Assemblage #23. Perturbations temporelles
Cecilia Szalkowicz, Hugues Decointet, Elodie Seguin
Julio Artist-run Space
07.03.20 | 12.06.20

Cecilia Szalkowicz (Buenos Aires, 1972) obtuvo en 2019 el Premio Braque con su obra Cosmos (2019). Por este reconocimiento, el Institut français d’Argentine, dependiente de la Embajada de Francia en nuestro país, pone a disposición del ganador o ganadora una residencia en alguno de los talleres-vivienda de la Cité Internationale des Arts en París. Durante su estadía en la capital francesa, Szalkowicz participa de la exhibición Assemblage #23. Perturbations temporelles junto a Hugues Decointet (Bienville, 1961) y Elodie Seguin (París, 1984) en Julio Artist-run Space −dirigido por las argentinas María Ibáñez Lago y Constaza Piaggio desde 2016−, que integra a su vez el proyecto SiP (Space in Progress), creado con el fin de vincular artistas de América Latina con sus colegas internacionales.

Assemblage #23. Perturbations temporelles se concentra en la relación entre la mirada que observa una obra de arte y el tiempo o la duración de este vínculo. Los tres artistas han elegido diferentes formas de incorporar esta temporalidad a sus obras, mediante las cuales crean un lapso de contemplación o escucha.

La pieza que Elodie Seguin colocó junto a la ventana que da a la calle, Peinture écrin, jaune éblouissant (2015) (“Pintura-estuche amarillo resplandeciente”), es una caja que permanece cerrada. Al llegar el público a la sala, la caja se abre. “En el interior aparece una tabla pintada de amarillo flúo con una textura lisa, que no es plana porque tiene profundidad, y que provoca una irradiación de color amarillo-oro. Esto ocurre durante un determinado tiempo que permite contemplar el contenido. Luego se vuelve a cerrar”, explica Ibáñez Lago. La artista se pregunta si el hecho de colgar las pinturas en la pared hace que se las observe más o menos tiempo.
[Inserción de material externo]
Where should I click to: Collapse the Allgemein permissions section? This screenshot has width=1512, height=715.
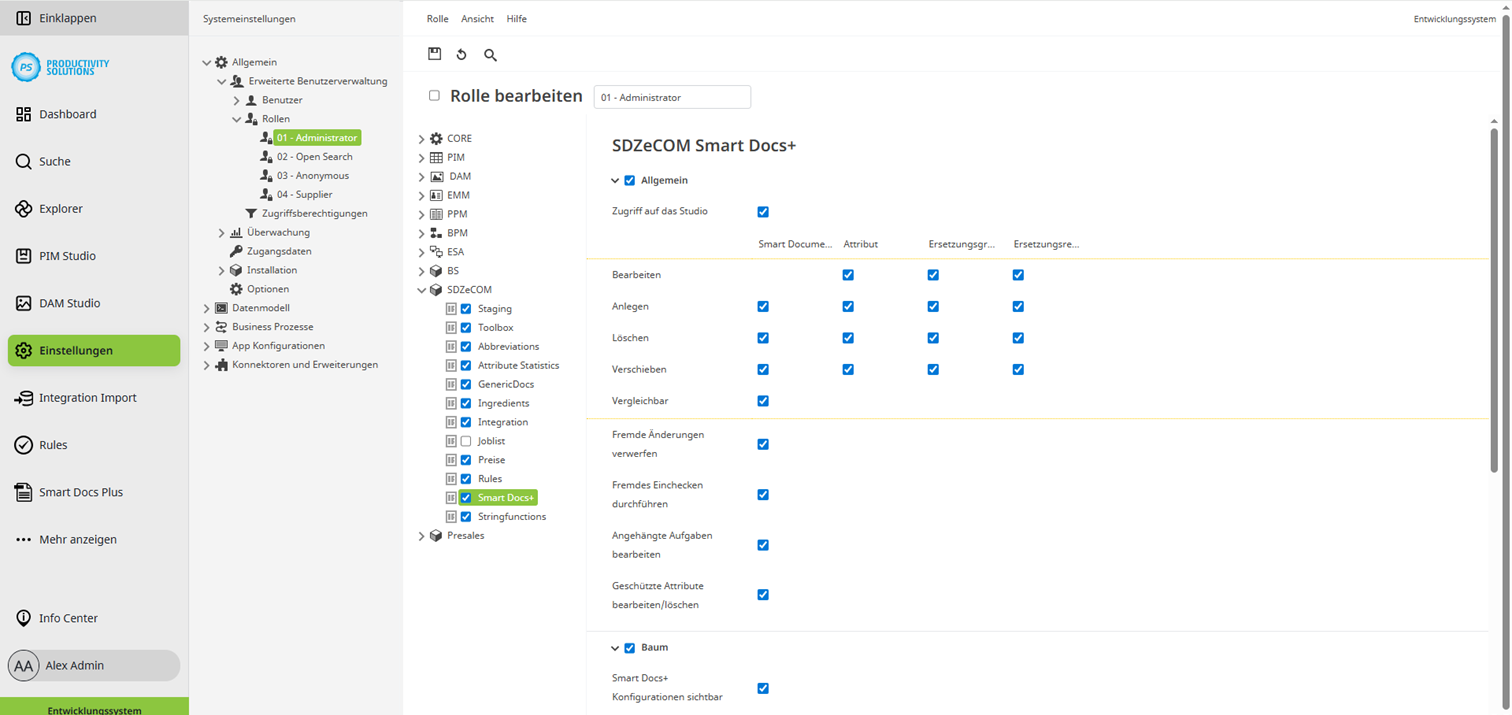(615, 179)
Fue así como se propuso pautar la duración de la mirada. A la vez, “la caja protege [la obra] y la guarda como algo precioso, como un tesoro”, agrega la directora.
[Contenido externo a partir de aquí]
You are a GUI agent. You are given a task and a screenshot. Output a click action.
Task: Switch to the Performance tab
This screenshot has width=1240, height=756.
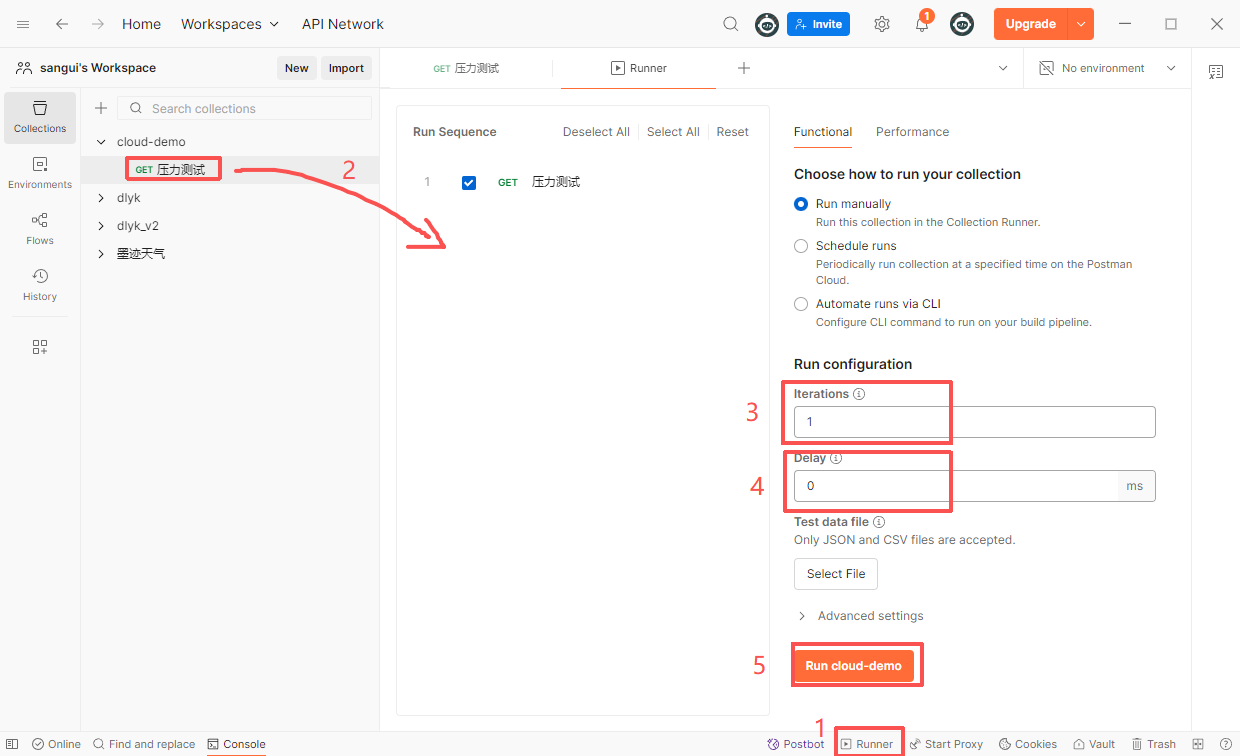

En medio de la sala, Hugues Decointet instaló su Drama Vox (2013), en la cual el tiempo de escucha de una banda de sonido determina la duración del vínculo del oyente con la obra. El artista creó una composición sonora que evoca una serie de voces de célebres directores teatrales que se reproduce dentro de una maqueta de madera. La forma de esta maqueta se inspira en la propuesta de Le Corbusier para un espacio de ficción que llamaba “la boite aux miracles” (la caja de los milagros). Esa “caja”, que el arquitecto nunca llegó a realizar, permanece por lo tanto como “espacio utópico”. Decointet partió de esta idea (a la que agregó otros volúmenes) para crear un espacio ficcional. “Hugues hizo una encuesta a gente de teatro acerca de sus recuerdos de las voces de ciertos directores conocidos (Samuel Beckett, Albert Camus, Marguerite Duras y Jean Genet, entre otros y otras) y a partir de ahí compuso un texto, el cual es leído por tres actores y funciona como banda de sonido en el interior de esa maqueta, un espacio utópico donde se da nueva existencia a voces desaparecidas”, sintetiza Ibáñez Lago.

Las fotografías que presenta Szalkowicz formaron parte del “Acto I” de Soy un disfraz de tigre (2019), organizado por la Fotogalería del Teatro General San Martín (Ver + info: Ver + info). En esa oportunidad, las piezas integraron un “desfile fotográfico” de la mano de un grupo de performers que recorría el hall de la Sala Casacuberta sosteniendo las imágenes enmarcadas que mostraban al público durante una temporalidad pautada coreográficamente. La obra de Szalkowicz explora el estatuto ontológico de la imagen y su calidad de objeto, para lo cual crea diferentes dispositivos de exhibición. En el contexto de Assemblage #23, las cinco piezas que cuelgan sobre las paredes perimetrales no reconstruyen el acto escenográfico del que formaron parte –el desfile–, pero funcionan como fragmentos alegóricos que perduran.